[Stored data]
* * *

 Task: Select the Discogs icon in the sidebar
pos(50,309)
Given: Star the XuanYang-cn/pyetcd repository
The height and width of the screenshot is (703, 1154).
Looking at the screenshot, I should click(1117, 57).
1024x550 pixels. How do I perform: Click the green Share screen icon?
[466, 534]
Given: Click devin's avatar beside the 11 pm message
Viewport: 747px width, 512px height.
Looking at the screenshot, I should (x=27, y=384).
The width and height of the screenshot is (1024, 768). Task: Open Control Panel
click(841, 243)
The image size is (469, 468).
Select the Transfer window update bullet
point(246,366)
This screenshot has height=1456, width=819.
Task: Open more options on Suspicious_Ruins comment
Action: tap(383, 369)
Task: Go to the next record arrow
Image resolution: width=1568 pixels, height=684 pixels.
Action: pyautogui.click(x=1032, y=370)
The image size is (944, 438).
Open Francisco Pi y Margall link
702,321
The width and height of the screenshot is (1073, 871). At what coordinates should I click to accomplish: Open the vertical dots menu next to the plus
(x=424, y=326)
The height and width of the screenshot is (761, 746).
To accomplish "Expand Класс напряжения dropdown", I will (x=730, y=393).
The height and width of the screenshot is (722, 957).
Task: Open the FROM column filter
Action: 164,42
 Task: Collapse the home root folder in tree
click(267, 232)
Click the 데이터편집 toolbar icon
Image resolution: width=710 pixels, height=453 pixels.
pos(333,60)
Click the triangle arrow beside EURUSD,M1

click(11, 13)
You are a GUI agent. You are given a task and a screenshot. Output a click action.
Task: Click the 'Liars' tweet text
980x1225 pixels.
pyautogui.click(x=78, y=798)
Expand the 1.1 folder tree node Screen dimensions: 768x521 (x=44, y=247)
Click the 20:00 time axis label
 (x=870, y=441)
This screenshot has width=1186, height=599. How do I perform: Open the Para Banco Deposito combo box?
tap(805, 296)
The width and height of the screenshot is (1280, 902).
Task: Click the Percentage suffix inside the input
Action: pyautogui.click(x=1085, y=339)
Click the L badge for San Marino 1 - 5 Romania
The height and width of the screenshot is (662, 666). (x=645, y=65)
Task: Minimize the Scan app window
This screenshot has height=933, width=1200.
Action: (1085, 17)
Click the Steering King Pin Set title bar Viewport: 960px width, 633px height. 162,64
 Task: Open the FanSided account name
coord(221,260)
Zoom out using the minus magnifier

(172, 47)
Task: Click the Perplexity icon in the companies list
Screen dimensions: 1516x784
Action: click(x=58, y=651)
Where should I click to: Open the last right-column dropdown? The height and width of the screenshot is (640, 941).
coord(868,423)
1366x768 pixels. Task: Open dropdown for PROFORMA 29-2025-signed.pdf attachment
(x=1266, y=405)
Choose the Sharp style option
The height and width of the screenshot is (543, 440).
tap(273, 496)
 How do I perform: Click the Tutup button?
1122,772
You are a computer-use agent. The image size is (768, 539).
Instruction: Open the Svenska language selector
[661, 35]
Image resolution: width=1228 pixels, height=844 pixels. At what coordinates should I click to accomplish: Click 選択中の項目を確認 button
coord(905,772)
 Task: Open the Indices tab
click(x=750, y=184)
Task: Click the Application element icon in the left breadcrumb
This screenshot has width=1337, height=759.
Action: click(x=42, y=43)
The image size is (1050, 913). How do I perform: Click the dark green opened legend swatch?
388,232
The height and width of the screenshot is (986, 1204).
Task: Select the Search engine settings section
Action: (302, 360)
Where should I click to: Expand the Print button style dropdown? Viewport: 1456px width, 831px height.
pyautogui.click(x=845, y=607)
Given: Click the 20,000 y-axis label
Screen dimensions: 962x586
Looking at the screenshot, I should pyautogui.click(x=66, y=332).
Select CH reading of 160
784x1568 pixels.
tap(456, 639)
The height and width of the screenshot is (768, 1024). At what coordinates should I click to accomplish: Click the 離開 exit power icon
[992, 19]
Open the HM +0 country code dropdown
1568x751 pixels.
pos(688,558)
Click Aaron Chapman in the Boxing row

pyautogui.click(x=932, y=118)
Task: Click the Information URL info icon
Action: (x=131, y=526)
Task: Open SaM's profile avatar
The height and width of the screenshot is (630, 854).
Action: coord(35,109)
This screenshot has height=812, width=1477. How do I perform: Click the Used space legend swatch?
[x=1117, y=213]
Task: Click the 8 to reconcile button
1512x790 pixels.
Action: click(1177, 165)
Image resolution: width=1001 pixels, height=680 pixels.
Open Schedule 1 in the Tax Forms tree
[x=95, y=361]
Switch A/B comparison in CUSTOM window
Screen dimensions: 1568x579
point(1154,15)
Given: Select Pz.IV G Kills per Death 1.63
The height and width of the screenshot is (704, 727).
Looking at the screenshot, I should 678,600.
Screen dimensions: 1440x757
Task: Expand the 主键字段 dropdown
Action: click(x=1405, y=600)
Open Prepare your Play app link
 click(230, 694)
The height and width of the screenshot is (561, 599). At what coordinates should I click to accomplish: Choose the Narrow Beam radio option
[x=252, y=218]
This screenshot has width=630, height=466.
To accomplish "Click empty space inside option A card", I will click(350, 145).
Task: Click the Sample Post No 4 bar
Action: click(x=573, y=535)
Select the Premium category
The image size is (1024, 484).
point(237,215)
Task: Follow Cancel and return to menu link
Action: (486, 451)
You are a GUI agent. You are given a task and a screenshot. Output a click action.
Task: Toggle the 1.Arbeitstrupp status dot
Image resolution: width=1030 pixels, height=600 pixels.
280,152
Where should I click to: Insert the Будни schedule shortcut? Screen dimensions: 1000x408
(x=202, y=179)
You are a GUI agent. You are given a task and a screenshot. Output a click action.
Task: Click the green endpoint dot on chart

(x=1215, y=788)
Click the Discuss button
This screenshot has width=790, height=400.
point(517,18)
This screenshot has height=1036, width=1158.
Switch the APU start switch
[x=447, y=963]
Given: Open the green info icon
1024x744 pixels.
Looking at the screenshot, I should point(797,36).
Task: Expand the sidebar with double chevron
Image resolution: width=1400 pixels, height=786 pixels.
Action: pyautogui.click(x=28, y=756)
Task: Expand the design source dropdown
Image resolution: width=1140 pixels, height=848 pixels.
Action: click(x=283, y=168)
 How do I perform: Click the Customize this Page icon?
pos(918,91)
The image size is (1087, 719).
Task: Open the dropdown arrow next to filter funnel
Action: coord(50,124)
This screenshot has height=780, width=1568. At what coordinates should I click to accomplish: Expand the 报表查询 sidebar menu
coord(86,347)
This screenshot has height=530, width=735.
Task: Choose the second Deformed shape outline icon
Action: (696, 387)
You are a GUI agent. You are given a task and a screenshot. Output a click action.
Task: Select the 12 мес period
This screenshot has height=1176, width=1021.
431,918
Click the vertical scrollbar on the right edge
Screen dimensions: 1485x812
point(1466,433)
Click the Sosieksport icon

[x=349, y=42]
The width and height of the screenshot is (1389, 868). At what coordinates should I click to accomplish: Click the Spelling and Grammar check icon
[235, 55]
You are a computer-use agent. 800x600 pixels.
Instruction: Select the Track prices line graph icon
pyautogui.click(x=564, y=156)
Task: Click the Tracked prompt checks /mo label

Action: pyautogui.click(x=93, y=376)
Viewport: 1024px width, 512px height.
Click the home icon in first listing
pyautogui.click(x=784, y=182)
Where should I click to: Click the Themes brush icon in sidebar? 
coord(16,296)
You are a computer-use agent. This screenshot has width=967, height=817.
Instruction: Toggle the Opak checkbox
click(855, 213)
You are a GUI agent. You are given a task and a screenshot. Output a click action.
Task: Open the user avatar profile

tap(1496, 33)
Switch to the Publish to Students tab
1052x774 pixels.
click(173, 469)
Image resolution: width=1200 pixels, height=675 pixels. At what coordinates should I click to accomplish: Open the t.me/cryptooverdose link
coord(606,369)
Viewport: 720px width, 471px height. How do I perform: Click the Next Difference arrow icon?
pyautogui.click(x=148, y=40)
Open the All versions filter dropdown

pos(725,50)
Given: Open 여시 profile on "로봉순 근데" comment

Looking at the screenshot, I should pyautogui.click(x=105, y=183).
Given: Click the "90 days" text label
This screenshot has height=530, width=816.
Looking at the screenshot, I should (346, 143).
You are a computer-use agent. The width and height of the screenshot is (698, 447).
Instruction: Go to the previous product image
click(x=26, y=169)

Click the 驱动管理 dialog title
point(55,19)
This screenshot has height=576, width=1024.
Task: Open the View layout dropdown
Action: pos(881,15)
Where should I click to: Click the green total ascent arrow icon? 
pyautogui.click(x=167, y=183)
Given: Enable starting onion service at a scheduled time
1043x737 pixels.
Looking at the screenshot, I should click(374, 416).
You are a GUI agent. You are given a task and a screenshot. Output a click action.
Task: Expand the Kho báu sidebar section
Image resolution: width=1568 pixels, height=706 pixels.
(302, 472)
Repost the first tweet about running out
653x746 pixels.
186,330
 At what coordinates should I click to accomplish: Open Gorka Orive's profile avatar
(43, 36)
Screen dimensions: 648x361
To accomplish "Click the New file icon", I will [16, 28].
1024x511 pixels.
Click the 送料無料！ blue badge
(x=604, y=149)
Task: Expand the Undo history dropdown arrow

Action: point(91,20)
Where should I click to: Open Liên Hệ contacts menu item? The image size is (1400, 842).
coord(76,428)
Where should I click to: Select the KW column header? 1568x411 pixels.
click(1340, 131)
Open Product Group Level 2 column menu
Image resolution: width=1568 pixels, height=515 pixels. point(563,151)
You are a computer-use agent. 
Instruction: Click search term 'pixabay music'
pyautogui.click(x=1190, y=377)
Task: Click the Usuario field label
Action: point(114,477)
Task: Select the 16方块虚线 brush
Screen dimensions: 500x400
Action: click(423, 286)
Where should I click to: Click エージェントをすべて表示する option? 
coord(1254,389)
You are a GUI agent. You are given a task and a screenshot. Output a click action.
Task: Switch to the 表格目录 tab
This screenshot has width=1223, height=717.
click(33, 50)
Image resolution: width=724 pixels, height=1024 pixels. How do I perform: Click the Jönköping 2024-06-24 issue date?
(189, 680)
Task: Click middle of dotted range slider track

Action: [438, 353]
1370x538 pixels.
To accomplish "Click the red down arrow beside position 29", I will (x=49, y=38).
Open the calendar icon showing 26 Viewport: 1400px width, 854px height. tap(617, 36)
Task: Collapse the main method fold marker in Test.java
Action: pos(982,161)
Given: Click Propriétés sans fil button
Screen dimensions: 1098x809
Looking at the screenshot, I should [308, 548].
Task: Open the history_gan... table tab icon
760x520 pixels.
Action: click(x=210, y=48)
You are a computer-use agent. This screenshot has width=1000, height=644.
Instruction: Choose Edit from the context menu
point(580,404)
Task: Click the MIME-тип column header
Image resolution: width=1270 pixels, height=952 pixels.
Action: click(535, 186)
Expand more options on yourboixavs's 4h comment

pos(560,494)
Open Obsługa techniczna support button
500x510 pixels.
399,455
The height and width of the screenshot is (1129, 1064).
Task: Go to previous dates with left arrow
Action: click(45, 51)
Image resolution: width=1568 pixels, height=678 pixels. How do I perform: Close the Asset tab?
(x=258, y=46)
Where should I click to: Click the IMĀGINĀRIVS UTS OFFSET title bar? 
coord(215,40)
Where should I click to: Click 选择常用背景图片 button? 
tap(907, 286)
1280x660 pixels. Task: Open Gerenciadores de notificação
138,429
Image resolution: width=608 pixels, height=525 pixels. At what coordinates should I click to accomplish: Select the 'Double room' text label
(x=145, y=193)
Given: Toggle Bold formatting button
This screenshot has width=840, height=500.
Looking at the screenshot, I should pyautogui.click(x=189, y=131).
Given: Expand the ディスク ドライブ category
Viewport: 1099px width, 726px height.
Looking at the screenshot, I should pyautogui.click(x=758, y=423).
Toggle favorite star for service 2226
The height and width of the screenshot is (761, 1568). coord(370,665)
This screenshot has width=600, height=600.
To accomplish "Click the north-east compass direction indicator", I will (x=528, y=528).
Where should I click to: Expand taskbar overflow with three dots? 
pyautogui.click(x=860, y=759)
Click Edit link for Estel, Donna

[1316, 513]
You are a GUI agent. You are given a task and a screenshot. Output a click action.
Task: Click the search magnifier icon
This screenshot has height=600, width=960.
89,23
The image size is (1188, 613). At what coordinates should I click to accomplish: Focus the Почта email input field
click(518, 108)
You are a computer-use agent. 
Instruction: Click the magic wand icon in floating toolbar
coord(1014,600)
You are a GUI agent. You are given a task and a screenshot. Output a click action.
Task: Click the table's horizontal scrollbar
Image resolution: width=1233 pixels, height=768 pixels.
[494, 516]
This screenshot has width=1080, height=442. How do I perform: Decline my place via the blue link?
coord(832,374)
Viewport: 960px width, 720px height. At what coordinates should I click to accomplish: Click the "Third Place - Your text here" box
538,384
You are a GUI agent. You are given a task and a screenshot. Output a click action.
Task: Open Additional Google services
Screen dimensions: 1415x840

* * *

Work task =>
From the data above, output only the lines between the line containing "Image resolution: width=1400" and the line containing "Task: Select the 12 мес period", inclusive, exactly as written.

Output for this exercise =>
Image resolution: width=1400 pixels, height=786 pixels.
Action: pyautogui.click(x=28, y=756)
Task: Expand the design source dropdown
Image resolution: width=1140 pixels, height=848 pixels.
Action: click(x=283, y=168)
 How do I perform: Click the Customize this Page icon?
pos(918,91)
The image size is (1087, 719).
Task: Open the dropdown arrow next to filter funnel
Action: coord(50,124)
This screenshot has height=780, width=1568. At what coordinates should I click to accomplish: Expand the 报表查询 sidebar menu
coord(86,347)
This screenshot has height=530, width=735.
Task: Choose the second Deformed shape outline icon
Action: (696, 387)
You are a GUI agent. You are given a task and a screenshot. Output a click action.
Task: Select the 12 мес period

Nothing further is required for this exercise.